Performance issue on DB

Question

Performance issue on DB

bala2

SSCertifiable

Points: 5547
More actions
July 15, 2013 at 7:52 am

#275270

Hi,
We have a sql 2005 prod server,where one of the DB became very slow past 5 days.
i have observer that blocking happening @ regular intervials from past 3 days.
and also i have checked fragmentation and some the non cluster indexs and heap ,avg_fragmentation_in_percent
is having more than 40% .
Can you please help us hw to troubleshoot this issue.
Many THanks.

Viewing 6 posts - 1 through 6 (of 6 total)

You must be logged in to reply to this topic. Login to reply

arnipetursson SSCertifiable Points: 6557 More actions · Answer 1

The source of the problem could be on the SQL server side ( bad queries, stale statistics or fragmented indexes, unexpected data growth, etc.)

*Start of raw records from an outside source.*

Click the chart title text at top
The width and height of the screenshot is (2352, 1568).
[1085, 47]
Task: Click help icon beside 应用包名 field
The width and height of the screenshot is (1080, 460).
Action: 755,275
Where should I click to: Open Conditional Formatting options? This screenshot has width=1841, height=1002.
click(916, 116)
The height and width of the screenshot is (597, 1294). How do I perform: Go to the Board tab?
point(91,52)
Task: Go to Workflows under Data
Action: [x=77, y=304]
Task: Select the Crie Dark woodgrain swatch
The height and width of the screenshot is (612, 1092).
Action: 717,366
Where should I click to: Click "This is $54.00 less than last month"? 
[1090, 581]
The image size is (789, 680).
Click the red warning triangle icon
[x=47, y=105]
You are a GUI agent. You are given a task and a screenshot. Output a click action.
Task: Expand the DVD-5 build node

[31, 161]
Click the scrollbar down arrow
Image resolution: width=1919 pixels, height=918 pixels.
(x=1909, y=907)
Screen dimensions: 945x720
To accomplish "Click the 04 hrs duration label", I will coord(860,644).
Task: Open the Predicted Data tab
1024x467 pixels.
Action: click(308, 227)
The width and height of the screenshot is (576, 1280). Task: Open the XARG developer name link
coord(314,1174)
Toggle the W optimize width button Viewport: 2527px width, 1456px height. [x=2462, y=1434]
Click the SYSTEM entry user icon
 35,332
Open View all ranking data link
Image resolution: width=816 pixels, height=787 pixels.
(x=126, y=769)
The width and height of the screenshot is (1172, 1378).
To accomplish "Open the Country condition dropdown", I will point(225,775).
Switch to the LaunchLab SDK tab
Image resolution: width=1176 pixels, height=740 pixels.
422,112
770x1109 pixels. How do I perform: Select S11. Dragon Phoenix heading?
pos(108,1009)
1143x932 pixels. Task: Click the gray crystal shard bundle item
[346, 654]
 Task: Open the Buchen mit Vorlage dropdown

or on the OS/hardware side (disk/IO issues, power saving features were turned on on your server, etc.)

Do you do regular index and statistics maintenance?

During periods of slowness and blocking is CPU maxed out or do you have disk queue build up or both?

Are you seeing unusual growth in databases (user or tempdb, data or log files)?

RTaylor2208 SSChampion Points: 13298 More actions · Answer 2

Performance issues can be caused by so many factors from hardware issues, inefficient code, out of date statistics, bad execution plans the list could go on and on.

You need to start with the basics:

1. Using performance monitor create a counter log to capture key hardware metrics, such as CPU utlisation, reads, writes, processor queue length, disk queue lengths etc.

For example:

Memory Counters

i.Memory Available Mbytes, at least 200MB should be free.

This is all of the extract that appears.